Tug of war looms over EU budget pact reform

17 Jan, 2005

Haggling over how to reform the European Union's budget discipline rules begins in earnest next week, when finance ministers will battle to cut the number of options on the table. Consensus that the Stability and Growth Pact needed a revamp was easy to build after repeated breaches of its deficit cap by Germany and France, but it has been harder to find common ground on exactly how to change the rulebook underpinning the euro.
Countries are split on issues such as how to treat high-debt states, ensure budgets improve during economic upswings, improve the implementation of the disciplinary procedures and whether to change the circumstances under which the rules can be broken.
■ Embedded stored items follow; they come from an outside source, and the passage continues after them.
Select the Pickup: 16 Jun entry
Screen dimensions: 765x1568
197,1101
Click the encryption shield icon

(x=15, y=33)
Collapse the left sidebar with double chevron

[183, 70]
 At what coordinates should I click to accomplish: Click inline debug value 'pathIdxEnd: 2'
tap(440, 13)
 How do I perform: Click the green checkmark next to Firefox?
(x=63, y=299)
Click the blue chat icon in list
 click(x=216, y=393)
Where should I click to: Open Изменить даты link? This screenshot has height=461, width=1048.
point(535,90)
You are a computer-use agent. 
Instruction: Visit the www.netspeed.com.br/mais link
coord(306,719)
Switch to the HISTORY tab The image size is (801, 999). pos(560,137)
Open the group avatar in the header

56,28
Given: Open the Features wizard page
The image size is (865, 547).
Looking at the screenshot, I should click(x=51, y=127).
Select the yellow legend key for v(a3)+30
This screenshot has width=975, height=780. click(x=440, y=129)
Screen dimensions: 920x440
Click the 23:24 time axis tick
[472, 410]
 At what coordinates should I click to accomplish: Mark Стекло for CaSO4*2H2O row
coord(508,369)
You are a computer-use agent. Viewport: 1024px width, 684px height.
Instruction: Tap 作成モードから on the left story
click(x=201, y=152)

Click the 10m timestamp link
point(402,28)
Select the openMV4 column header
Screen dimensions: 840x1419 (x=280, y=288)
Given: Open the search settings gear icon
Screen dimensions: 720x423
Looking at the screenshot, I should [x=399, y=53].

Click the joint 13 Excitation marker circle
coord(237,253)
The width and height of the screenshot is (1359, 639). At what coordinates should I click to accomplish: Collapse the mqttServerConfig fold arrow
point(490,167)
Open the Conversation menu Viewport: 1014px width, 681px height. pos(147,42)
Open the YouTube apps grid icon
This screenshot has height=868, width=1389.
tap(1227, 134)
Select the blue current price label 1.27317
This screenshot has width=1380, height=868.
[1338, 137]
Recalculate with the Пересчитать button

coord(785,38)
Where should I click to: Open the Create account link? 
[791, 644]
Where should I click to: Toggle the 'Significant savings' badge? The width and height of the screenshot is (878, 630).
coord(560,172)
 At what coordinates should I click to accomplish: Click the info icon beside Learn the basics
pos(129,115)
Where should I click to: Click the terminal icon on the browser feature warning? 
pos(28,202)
While they have so far taken trenchant positions, European finance minister gatherings in Brussels on Monday and Tuesday will try to narrow their differences to keep hopes alive of a final accord in March, the date set by Luxembourg Prime Minister Jean-Claude Juncker, who will chair their meeting.
"The grand tradition of the EU is that nothing is ever done until the last minute and this is likely to be one of those issues," said one EU diplomat.
"There is no consensus yet and ministers need to give a political steer where the reform might proceed. But a deal is still possible by March."
Failure to reach a compromise could be damaging.
"It is very important for the whole euro project. Otherwise we will see political effects that would harm the euro as such," Swedish Finance Minister Par Nuder told reporters in Stockholm.
Austria wants rewards for countries with sound budgets and changes to the way in which states are punished for breaking the pact's deficit cap of 3 percent of gross domestic product.
"We suggested that the sanctions system, which today evidently is not working ... should be changed and we should create an incremental system of sanctions," Austrian Finance Minister Karl-Heinz Grasser told Reuters.
This would include three or four different sanctions that could start by removing a country's access to European Investment Bank loans, though details had yet to be discussed. Grasser also said he would like to see a rule that would force countries to cut their deficit by half a percentage point of GDP per year during economic upturns, but admitted there was not enough political support for such a measure.
Sweden, like many other countries, is backing the European Commission's proposal to take more account of debt.
The EU executive wants the type of disciplinary action that is currently reserved for countries that break the EU deficit limit to be extended also against those EU states that don't cut their debt fast enough.